19 August 2022 | Company’s reporting

Cisco earnings are expected to rise with easing supply shortage

Cisco Systems Inc. gave an upbeat sales forecast for the first quarter. The company is basing its predictions on the fact that the COVID restrictions ease in China spells the end for supply chain issues and helps the company meet demand for its networking hardware.  As a result, shares of Cisco jumped 5 percent in extended trading. 

According to the results Cisco reported on Wednesday, networking hardware companies  have begun to succeed in dealing with a component crisis. It was the reason why manufacturers didn't benefit from a post-pandemic revival in digital infrastructure spending.

"After the COVID-19 outbreak in Shanghai in April, overall supply constraints began to ease slightly at the back half of the fourth quarter and early in the first quarter," said CEO Chuck Robbins. 

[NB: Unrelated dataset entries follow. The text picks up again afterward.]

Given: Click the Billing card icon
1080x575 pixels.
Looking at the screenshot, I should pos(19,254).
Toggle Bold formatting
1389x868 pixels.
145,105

According to Refinitiv IBES, the large company that specializes in delivering networking forecasts revenue growth between 2 and 4 percent. Analysts say there will be no revenue growth. It is predicted that the annual revenue will increase by 4-6 percent. 

"The company has given a pretty good outlook as the current performance starts to overtake the stronger performance recorded last year. So, the annual and quarterly forecasts are seen as a sign of confidence by the company," said Elazar Advisors analyst Haim Siegel.

Nevertheless, the router, switch and communication tools manufacturers are concerned about the rising costs as it has to spend more on transportation and warehousing to ensure efficient delivery of components.

Chuck Robbins claimed that costs would continue to rise in the short term as a consequence of a decline in the gross margin percentage from 63.6 to 61.3 percent in April-June.

Based on this fact, Cisco projected profit of 82-84 cents per share, whose midpoint was below estimates of 84 cents.

Earnings, adjusted for stock option expense and non-recurring costs, were 83 cents per share, above analysts' expectations of 82 cents. Revenue of the company came in at $13.1 billion versus the $12.73 billion expected by analysts.